BEGIN

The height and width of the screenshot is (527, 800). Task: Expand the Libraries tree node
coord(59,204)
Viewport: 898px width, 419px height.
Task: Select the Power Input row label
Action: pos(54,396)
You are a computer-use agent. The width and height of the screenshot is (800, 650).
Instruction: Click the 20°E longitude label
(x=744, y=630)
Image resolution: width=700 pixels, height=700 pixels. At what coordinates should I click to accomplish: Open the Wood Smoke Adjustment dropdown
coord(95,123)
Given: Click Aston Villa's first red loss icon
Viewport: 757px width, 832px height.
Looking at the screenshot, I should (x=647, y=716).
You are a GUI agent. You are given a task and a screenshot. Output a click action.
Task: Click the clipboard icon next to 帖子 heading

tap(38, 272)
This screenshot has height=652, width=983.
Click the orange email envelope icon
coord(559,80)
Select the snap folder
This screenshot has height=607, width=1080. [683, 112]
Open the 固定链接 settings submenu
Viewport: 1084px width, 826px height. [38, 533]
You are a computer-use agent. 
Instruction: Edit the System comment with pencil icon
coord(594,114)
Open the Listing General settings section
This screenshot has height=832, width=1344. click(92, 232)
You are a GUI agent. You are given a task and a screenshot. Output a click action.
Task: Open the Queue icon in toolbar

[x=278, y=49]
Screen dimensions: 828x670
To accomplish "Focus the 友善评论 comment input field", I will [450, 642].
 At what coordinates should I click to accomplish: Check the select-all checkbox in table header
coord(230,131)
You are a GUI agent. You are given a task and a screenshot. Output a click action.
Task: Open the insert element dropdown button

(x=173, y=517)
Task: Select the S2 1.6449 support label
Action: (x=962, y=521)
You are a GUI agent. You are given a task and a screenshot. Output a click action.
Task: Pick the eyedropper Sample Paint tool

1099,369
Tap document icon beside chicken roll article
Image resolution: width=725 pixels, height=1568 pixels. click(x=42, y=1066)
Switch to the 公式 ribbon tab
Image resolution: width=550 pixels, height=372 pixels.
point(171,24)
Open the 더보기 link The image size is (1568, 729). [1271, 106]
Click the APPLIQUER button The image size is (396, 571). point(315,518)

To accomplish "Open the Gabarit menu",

END

All lines from the one with "Task: Click the" onward to the end of the records above should be repeated exactly, and only those lines.

_SOLVED PROBLEM_:
Task: Click the clipboard icon next to 帖子 heading

tap(38, 272)
This screenshot has height=652, width=983.
Click the orange email envelope icon
coord(559,80)
Select the snap folder
This screenshot has height=607, width=1080. [683, 112]
Open the 固定链接 settings submenu
Viewport: 1084px width, 826px height. [38, 533]
You are a computer-use agent. 
Instruction: Edit the System comment with pencil icon
coord(594,114)
Open the Listing General settings section
This screenshot has height=832, width=1344. click(92, 232)
You are a GUI agent. You are given a task and a screenshot. Output a click action.
Task: Open the Queue icon in toolbar

[x=278, y=49]
Screen dimensions: 828x670
To accomplish "Focus the 友善评论 comment input field", I will [450, 642].
 At what coordinates should I click to accomplish: Check the select-all checkbox in table header
coord(230,131)
You are a GUI agent. You are given a task and a screenshot. Output a click action.
Task: Open the insert element dropdown button

(x=173, y=517)
Task: Select the S2 1.6449 support label
Action: (x=962, y=521)
You are a GUI agent. You are given a task and a screenshot. Output a click action.
Task: Pick the eyedropper Sample Paint tool

1099,369
Tap document icon beside chicken roll article
Image resolution: width=725 pixels, height=1568 pixels. click(x=42, y=1066)
Switch to the 公式 ribbon tab
Image resolution: width=550 pixels, height=372 pixels.
point(171,24)
Open the 더보기 link The image size is (1568, 729). [1271, 106]
Click the APPLIQUER button The image size is (396, 571). point(315,518)

To accomplish "Open the Gabarit menu",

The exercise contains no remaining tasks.